Create program to count words in a file

A

aaron

I have a few documents in which I need to get a total word count.
Can anyone help?
I'd like to create this program so I can get the result after entering
the filename, and
have the option to enter another filename and get results again...
enter quit to end program.
 
A

aaron

This seems to accomplish what I need. Is it clean?

#include <iostream>
// #include <cassert> for Assert Fuction
#include <fstream>
#include <iostream>

using namespace std;

int main()
{

int count;
string fileName;
string astring;
ifstream inFile;

cout << "Enter the name of the file "
<< "(type Quit to end): ";
cin >> fileName;


while (fileName != "Quit")
{
inFile.open(fileName.c_str());

if (!inFile) // How do I use assert function here???
{
cout << "** Can't open the file **" << endl;
return 1;
}

count = 0;

while (inFile >> astring)
count++;

cout << "Number of words in file: " << count << endl;

inFile.close();
inFile.clear();

cout << "Enter the name of the file "
<< "(type Quit to end): ";
cin >> fileName;
}
return 0;
}
 
J

Jerry Coffin

This seems to accomplish what I need. Is it clean?

Not particularly.
using namespace std;

Most experienced C++ programmers would consider this a
fairly ugly hack -- it's not necessarily terrible, but
certainly not particularly clean either.

[ ... ]
if (!inFile) // How do I use assert function here???

First of all, assert is a macro, not a function (an
important distinction in this case).

Second, assert isn't really suitable for this situation
anyway. It's basically intended to verifying program
logic -- i.e. if its condition is false, it indicates a
problem in your program, rather than data that's supplied
to the program. This is looking at the input data, so an
'if' is a perfectly reasonable way to handle it.

For real use, an interactive program like this that
requires the user to type in file names as it runs is
rarely as useful as a program that accepts file names on
the command line so the user can specify all of them up-
front.
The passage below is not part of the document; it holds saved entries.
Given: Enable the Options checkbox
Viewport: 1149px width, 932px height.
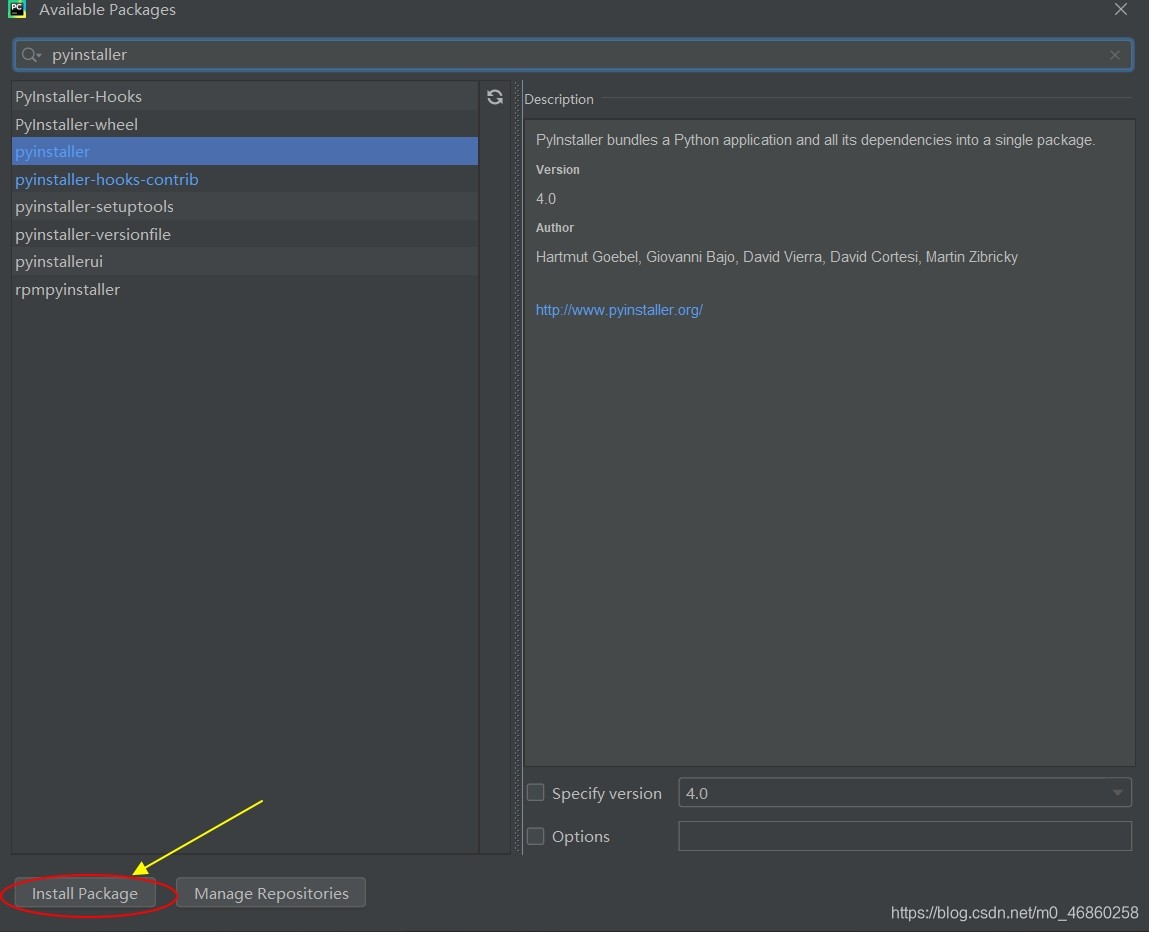Looking at the screenshot, I should [x=536, y=836].
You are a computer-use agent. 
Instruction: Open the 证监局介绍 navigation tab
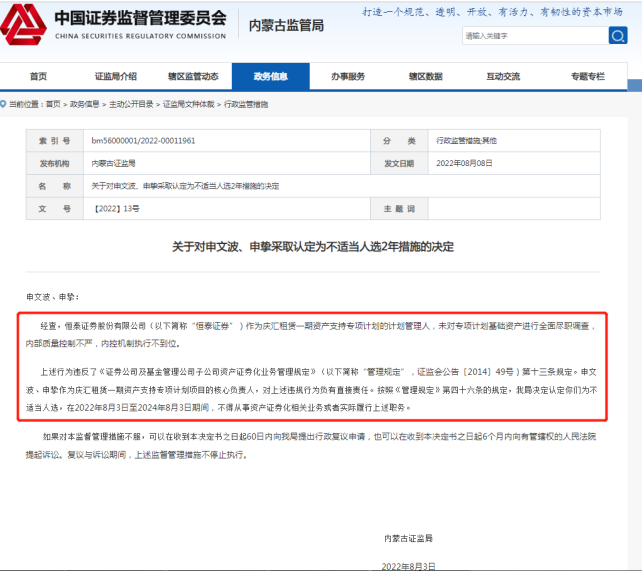[x=115, y=76]
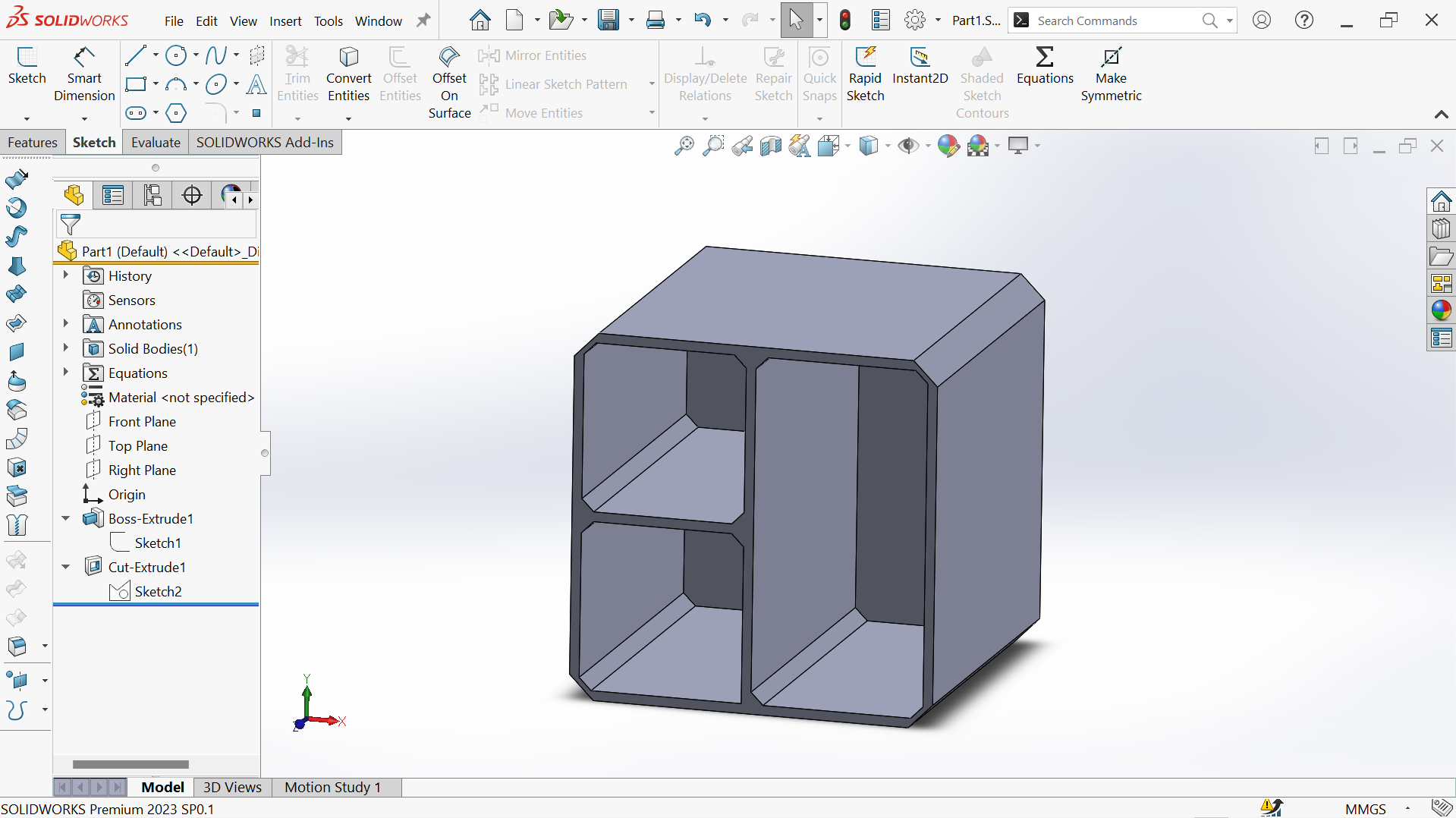Open the Appearances color sphere pane
The width and height of the screenshot is (1456, 818).
coord(1441,310)
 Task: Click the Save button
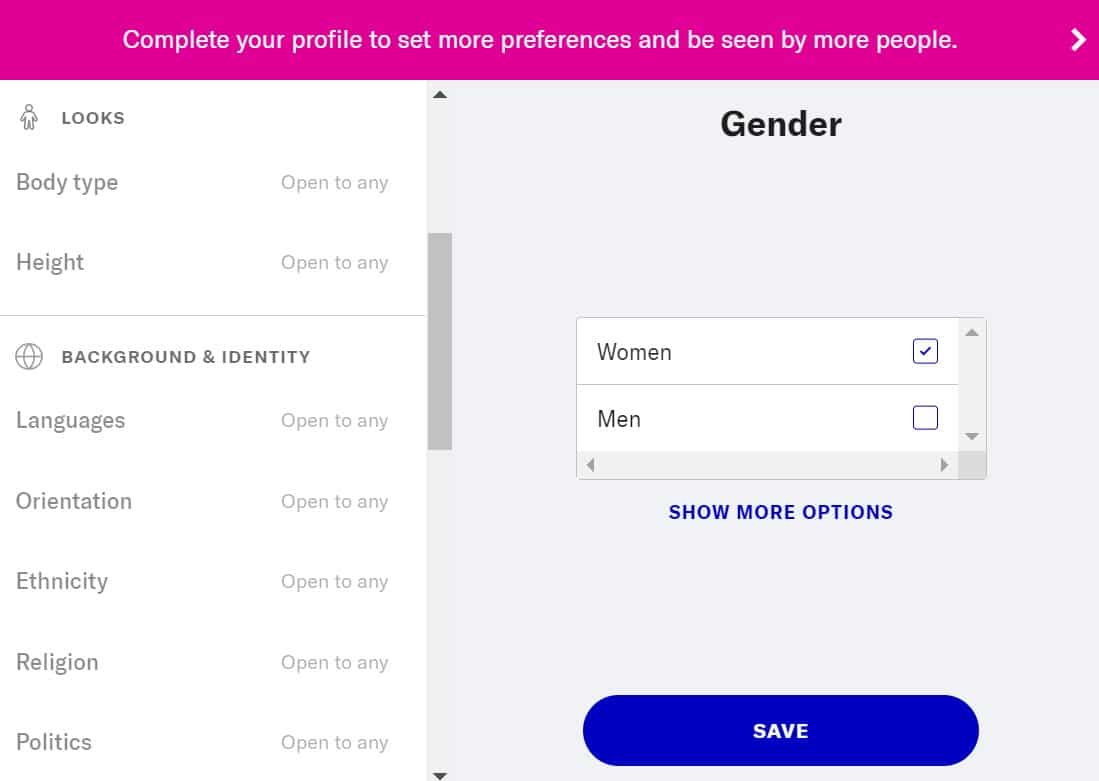pyautogui.click(x=781, y=731)
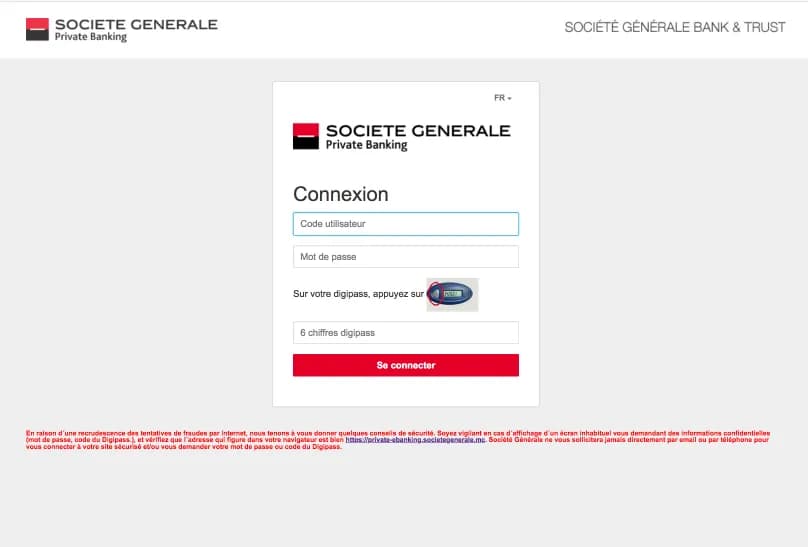808x547 pixels.
Task: Click the display screen on the digipass image
Action: (x=455, y=294)
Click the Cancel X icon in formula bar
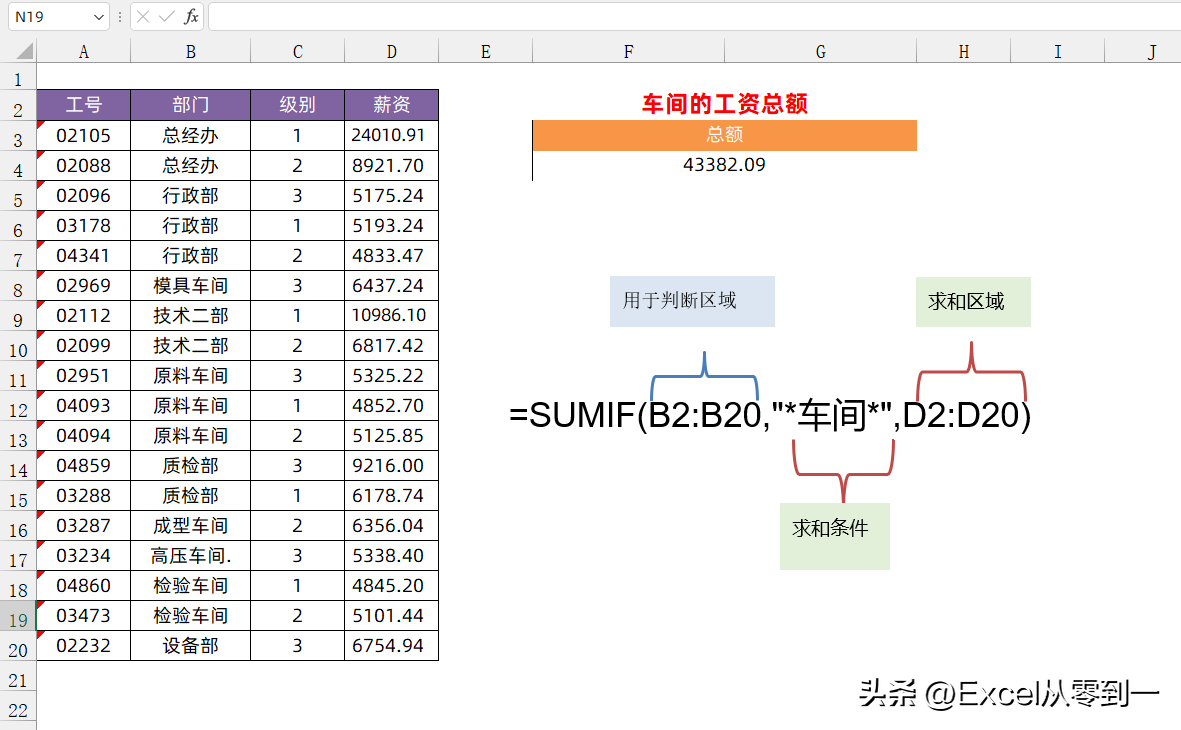The image size is (1181, 730). [x=144, y=17]
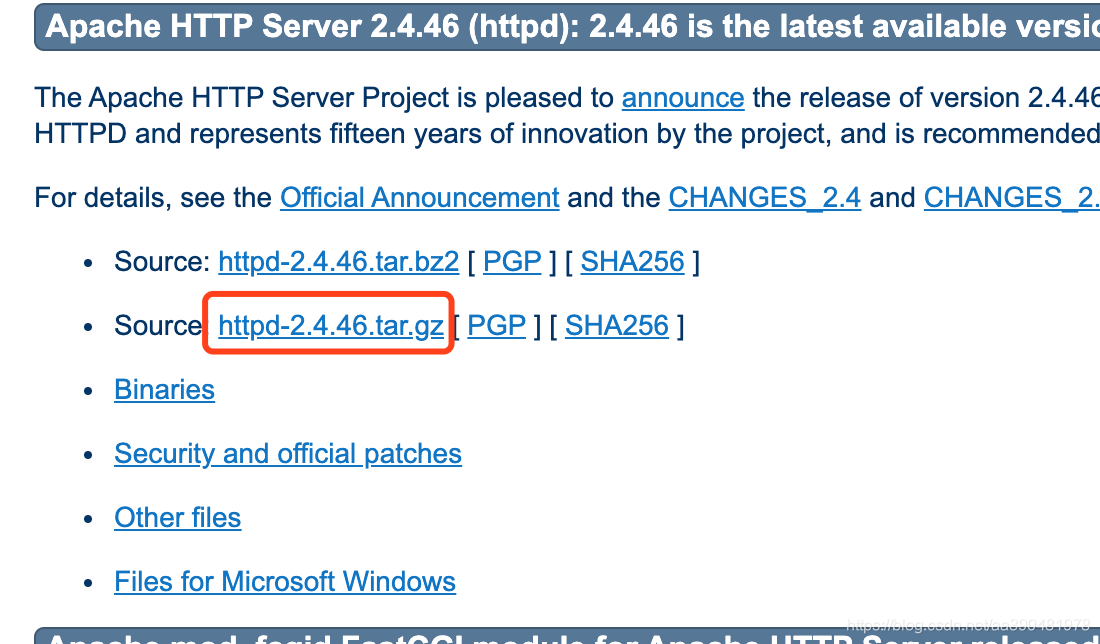
Task: Open Security and official patches link
Action: 288,454
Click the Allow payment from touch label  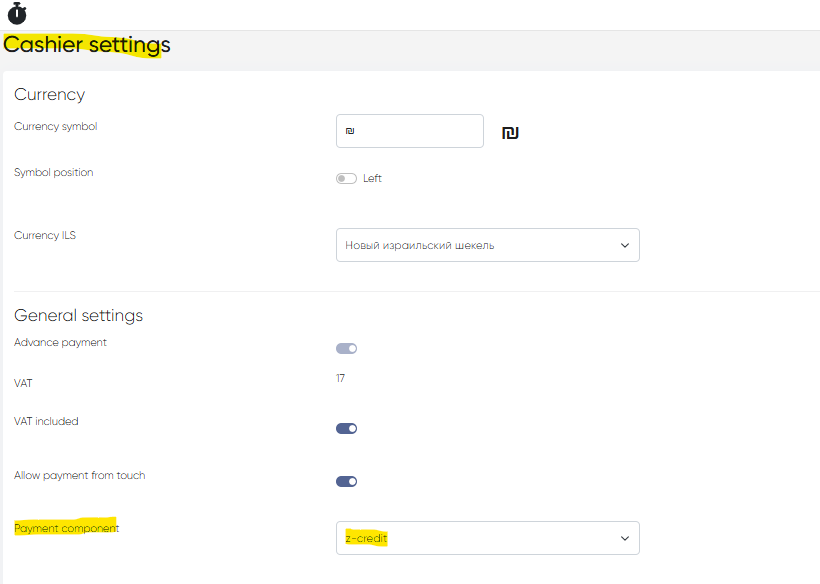[x=79, y=475]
Along with that, I'd move the counting into a
separate function:

int count(char const *filename) {
int words = 0;
std::string word;
std::ifstream infile(filename);

if (!infile)
return -1;

while (infile >> word)
++words;

return words;
}

int main(int argc, char **argv) {

for (int i=1; i<argc; i++) {
int words = count(argv);

std::cout << argv << ": ";

if (words < 0)
std::cout << "Unable to open file!\n";
else
std::cout << count(argv) << "\n";
}
return 0;
}

One other possibility would be to use std::distance
instead of an explicit loop to count the words in the
file:

int count(char const *filename) {
std::ifstream infile(filename);

if (!infile)
return -1;

return std::distance(
std::istream_iterator<std::string>(infile),
std::istream_iterator<std::string>());
}

Side note: A typical UNIX shell will expand wildcards and
such, so this will automatically support things like "wc
*.txt". Most shells in Windows don't do that, but most
compilers include code to do it that you can link into
your program if you want it (its name varies from one
compiler to the next though -- e.g. Microsoft calls it
setargv.obj, Borland calls it wildargs.obj, and so on).
 
F

Fei Liu

Jerry said:
This seems to accomplish what I need. Is it clean?

Not particularly.
using namespace std;

Most experienced C++ programmers would consider this a
fairly ugly hack -- it's not necessarily terrible, but
certainly not particularly clean either.

[ ... ]

do you mean 'using namespace std;' is an ugly hack?...
if (!inFile) // How do I use assert function here???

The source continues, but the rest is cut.